» **Exercise requirements**:
Copy out and return the lines from the one holding "1021x498 pixels. How" to the end of the listing below, both included, omitting the pictures.

» **Listed records**:
◇ ◇ ◇

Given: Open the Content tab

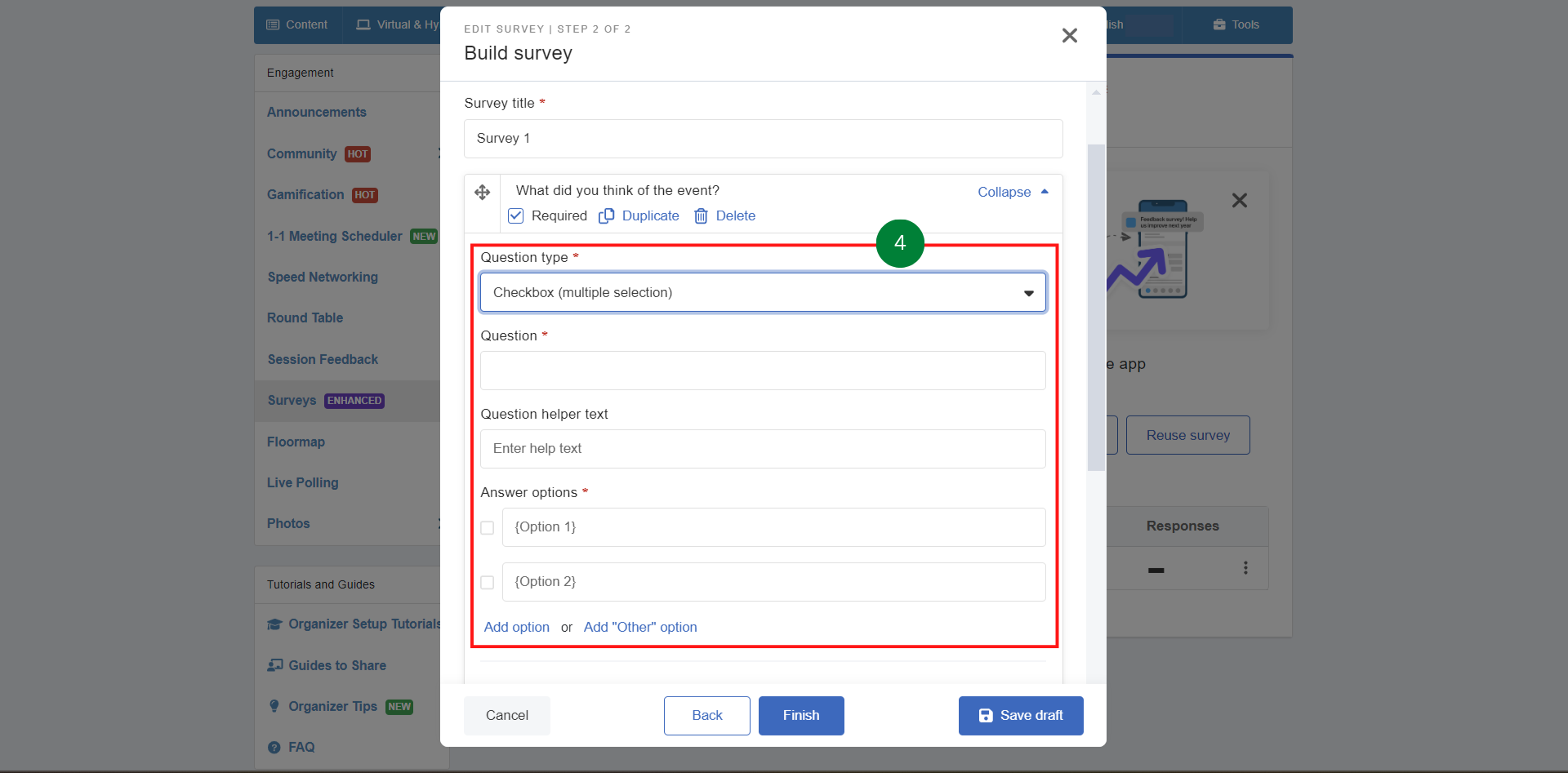Looking at the screenshot, I should [x=298, y=24].
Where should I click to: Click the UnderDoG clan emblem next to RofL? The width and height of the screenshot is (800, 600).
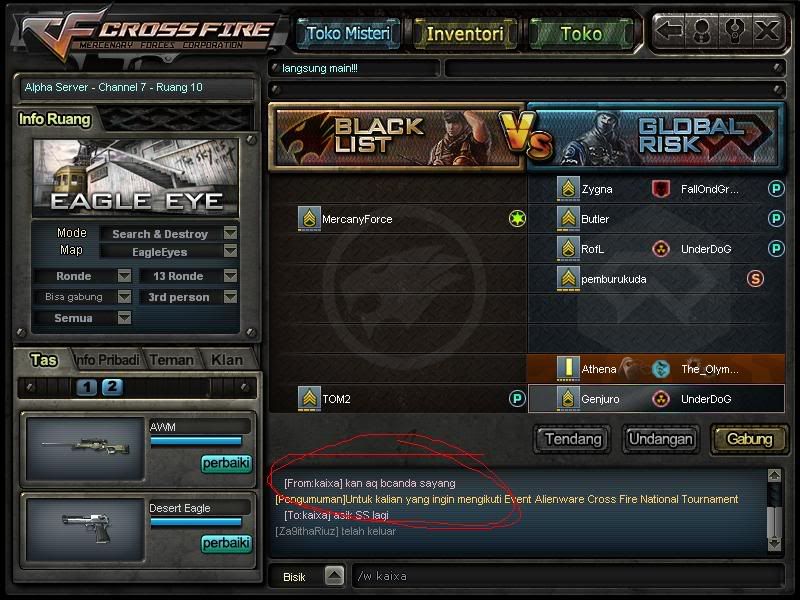(661, 249)
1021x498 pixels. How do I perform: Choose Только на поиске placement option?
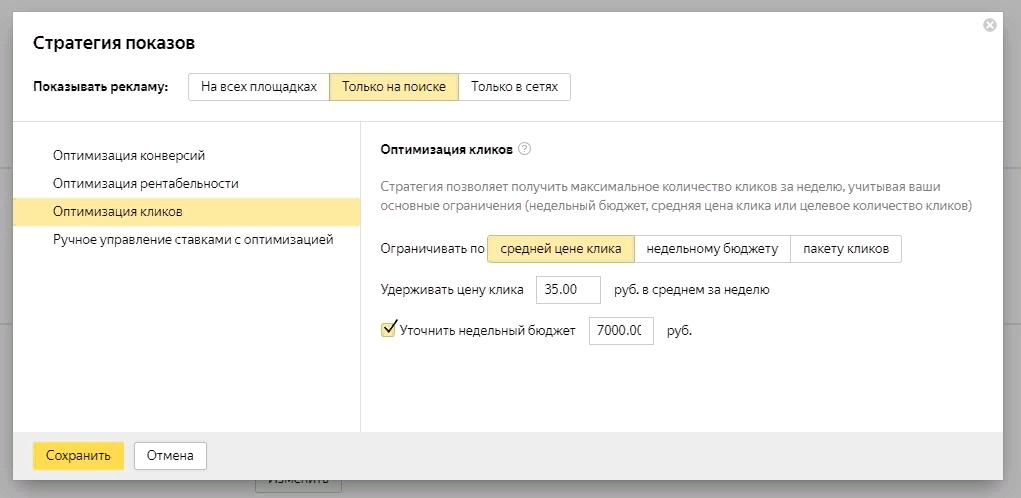(x=394, y=87)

◇ ◇ ◇

» **Exercise solution**:
1021x498 pixels. How do I perform: Choose Только на поиске placement option?
(x=394, y=87)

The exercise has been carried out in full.